Requirement: Quote the entries below word for word, from the line with "Go to Saved" to the line with "Looking at the screenshot, I should point(512,390).", including both of those lines.
** start Input rows **
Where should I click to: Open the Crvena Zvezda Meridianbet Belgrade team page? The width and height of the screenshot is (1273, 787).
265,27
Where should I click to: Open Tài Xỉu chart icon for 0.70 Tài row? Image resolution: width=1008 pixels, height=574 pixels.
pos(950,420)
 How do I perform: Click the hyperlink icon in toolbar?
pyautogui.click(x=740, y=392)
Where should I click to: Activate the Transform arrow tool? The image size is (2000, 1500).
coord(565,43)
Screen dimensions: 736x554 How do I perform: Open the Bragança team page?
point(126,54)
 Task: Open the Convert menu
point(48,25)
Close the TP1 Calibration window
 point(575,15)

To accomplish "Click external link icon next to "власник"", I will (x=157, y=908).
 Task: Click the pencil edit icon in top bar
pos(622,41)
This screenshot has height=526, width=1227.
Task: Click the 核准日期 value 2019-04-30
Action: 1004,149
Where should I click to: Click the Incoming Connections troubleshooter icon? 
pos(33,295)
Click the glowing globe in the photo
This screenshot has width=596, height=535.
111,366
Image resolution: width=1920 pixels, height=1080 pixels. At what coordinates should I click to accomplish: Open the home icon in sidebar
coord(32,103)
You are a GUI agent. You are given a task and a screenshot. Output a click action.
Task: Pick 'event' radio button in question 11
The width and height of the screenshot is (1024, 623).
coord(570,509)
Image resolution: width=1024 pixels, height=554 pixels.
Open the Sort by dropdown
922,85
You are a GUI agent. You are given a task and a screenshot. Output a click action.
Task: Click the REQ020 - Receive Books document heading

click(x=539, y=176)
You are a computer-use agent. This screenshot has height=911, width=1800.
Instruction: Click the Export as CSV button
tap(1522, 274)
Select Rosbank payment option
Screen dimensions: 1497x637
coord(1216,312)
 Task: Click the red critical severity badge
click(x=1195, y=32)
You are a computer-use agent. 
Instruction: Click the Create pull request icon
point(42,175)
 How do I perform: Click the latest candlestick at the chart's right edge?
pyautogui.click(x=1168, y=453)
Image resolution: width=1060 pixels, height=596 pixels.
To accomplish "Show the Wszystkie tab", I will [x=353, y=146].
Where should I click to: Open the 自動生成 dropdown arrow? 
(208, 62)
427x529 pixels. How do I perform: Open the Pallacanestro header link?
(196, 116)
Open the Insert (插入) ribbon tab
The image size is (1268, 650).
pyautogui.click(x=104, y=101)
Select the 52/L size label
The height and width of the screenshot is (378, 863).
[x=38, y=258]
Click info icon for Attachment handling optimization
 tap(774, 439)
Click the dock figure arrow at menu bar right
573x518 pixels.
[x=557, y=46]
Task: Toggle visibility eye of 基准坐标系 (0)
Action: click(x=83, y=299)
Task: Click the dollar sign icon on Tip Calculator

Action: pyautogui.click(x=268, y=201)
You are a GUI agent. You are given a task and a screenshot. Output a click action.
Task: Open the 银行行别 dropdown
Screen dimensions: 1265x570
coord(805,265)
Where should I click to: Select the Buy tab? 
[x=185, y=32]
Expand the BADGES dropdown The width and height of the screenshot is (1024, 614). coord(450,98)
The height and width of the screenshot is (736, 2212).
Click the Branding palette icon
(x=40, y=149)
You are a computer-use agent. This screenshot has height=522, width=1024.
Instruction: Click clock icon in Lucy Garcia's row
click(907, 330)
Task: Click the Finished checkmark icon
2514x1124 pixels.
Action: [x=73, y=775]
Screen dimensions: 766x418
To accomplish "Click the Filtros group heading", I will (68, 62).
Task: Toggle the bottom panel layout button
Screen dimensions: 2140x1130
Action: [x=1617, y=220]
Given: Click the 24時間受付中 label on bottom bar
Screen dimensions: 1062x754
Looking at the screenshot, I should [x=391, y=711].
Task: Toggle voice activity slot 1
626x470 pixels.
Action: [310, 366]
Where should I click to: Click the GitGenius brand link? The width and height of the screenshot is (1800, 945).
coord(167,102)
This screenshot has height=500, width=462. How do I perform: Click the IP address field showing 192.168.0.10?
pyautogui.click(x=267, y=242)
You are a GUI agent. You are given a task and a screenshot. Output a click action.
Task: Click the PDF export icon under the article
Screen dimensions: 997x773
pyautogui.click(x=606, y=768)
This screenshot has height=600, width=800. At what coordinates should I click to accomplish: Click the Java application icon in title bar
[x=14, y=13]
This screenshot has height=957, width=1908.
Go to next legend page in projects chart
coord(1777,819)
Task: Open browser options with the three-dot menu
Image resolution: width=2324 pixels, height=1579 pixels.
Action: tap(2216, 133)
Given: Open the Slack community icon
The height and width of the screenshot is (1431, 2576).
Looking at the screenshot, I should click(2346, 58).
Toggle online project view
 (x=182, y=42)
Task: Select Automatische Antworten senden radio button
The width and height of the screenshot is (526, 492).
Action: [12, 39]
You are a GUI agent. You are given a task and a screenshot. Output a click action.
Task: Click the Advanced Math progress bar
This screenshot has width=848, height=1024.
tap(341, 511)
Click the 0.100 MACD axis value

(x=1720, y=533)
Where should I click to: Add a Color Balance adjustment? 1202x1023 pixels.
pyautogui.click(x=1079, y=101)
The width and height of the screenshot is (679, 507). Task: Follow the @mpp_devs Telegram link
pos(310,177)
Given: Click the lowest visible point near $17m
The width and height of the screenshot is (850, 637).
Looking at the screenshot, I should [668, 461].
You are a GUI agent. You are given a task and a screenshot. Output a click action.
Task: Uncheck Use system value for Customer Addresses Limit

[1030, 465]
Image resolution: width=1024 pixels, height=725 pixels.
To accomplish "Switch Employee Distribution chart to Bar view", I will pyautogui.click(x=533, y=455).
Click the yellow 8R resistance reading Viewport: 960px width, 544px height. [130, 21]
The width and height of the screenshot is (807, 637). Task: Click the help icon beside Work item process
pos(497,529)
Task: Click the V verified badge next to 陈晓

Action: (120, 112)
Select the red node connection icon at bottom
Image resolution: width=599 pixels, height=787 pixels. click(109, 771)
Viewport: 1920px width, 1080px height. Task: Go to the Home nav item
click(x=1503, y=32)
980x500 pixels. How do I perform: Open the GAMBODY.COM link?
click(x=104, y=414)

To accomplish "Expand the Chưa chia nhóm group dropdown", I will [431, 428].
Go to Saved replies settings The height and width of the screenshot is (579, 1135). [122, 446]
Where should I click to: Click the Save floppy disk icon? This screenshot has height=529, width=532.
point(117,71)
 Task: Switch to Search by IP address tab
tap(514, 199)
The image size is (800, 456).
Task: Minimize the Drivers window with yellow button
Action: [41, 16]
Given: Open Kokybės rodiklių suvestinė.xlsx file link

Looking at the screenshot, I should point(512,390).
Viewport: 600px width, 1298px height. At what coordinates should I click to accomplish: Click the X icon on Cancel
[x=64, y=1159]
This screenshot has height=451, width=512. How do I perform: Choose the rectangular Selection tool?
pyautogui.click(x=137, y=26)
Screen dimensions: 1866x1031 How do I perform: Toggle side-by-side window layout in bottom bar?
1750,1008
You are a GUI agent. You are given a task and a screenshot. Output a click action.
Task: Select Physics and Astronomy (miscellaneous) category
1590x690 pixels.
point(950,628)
** end Input rows **
Right answer:
Go to Saved replies settings The height and width of the screenshot is (579, 1135). [122, 446]
Where should I click to: Click the Save floppy disk icon? This screenshot has height=529, width=532.
point(117,71)
 Task: Switch to Search by IP address tab
tap(514, 199)
The image size is (800, 456).
Task: Minimize the Drivers window with yellow button
Action: [41, 16]
Given: Open Kokybės rodiklių suvestinė.xlsx file link

Looking at the screenshot, I should point(512,390).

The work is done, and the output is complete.